----- Text provided
I’ve moved my character only once, and made one fast-travel trip to do it. With Lydia in tow, I loaded up all the important stuff in my old house, stacked her full of excess crap so I wasn’t overburdened, left the house, and traveled. The rest of the stuff I couldn’t carry got left behind. It’s just pixel junk anyway - potions, ores, ingots, leather, ingredients, crap like that. Nothing I needed immediately and most of it stays in my old house to this day. If I’m desperately short on Iron Ingots, I can just go get them. I’m crazy like that. ;)

But again, kudos for being the hardest of hardcore. Overburdened dragon fighting… I don’t even want to imagine that.

RE: In-game time and NPCs rushing you - I can’t help but laugh that off. Typically I go and do sidequests and gratuitously “Wait” for 24-hour periods just to troll the quest-givers.

omg, Thank you! I wanted to know this too, and I am 35 levels in!
----------
----- Extracted data
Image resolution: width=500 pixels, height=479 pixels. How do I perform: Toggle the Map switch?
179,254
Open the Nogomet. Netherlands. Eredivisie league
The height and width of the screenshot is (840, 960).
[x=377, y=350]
----------
Objectives:
(a) List the kinds of items that the gaming comments say were left behind in the old house.
(b) Write the next part of the gaming comments, picking up after their last line.
The data stand apart from the gaming comments and are a separate body of material.

Expected responses:
(a) potions, ores, ingots, leather, ingredients

(b)
This isn’t me being leet, but just honest curiosity: how are you only level 28 after 120 hours? I’m about 100 hours into the game, and I’ve gotten two separate characters to level 35.

FWIW I find that archery really tails off in usefulness at higher levels. Guys have enough hit points that stealth arrow attacks aren’t doing more than maybe 1/3 their health bar, and normal arrow attacks are barely phasing them. For a light armor / light weapon type character at this level it’s basically 30x backstabs or nothing.

In other news: I think I’m done with my sneaky character. I’ve done Dark Brotherhood and Thieve’s Guild, I really don’t feel like doing the main quest and I’m deliberately eschewing the Civil War on this character (he just doesn’t care!)

I want to play a mage for my third playthrough. I was originall thinking an Imperial Battle-Mage (Heavy Armor plus lots of offensive casting); is this viable? Or should I consider perhaps just going a more traditional mage route, using robes and whatnot?

The question should be whether or not you want to roll another character; you’ve already completed the two meatiest quest lines outside of the MQ. If your sneaky PC isn’t maxed out I would just keep him and clean up the countryside. I mean, do you REALLY want to go through Helgen again?

Shit, I didn’t know can fast travel while on a horse while overburdened!! Whenever I filled myself up in a cave I would get on my horse and make the long trek (not so long by horse-maybe 5 minutes) back to Whiterun.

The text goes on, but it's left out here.